"""

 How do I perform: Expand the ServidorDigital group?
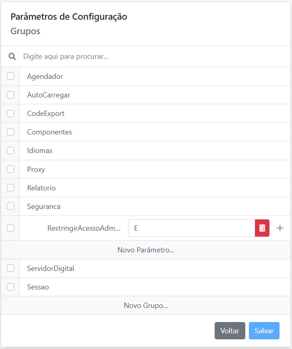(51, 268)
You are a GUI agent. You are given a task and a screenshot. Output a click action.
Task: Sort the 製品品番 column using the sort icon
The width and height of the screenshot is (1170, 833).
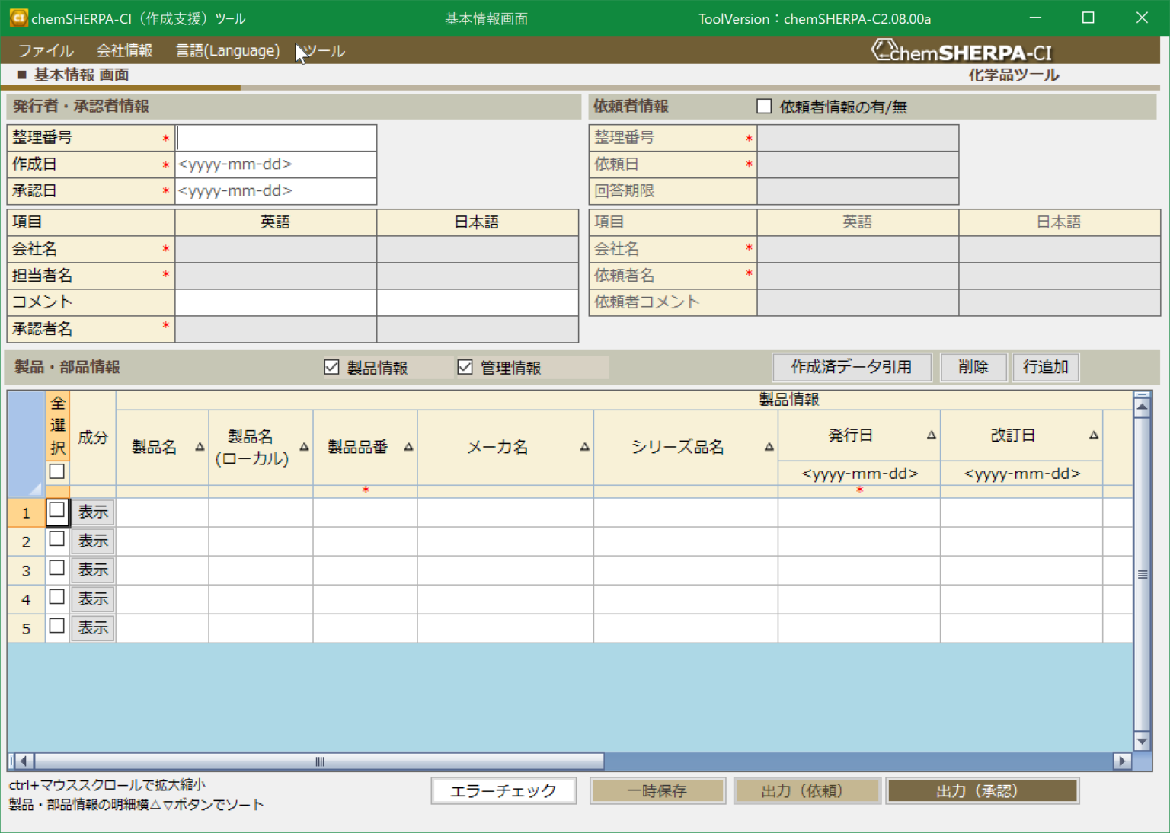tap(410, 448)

"""

# WHAT YOU WILL DO
Please copy the records from the line containing "You are a GUI" down through the end of the records, requests included, adding 76 to every coordinate in the answers. Omit the pictures.

# EXPECTED ANSWER
You are a GUI agent. You are given a task and a screenshot. Output a click action.
Task: Sort the 製品品番 column using the sort icon
The width and height of the screenshot is (1170, 833).
tap(486, 524)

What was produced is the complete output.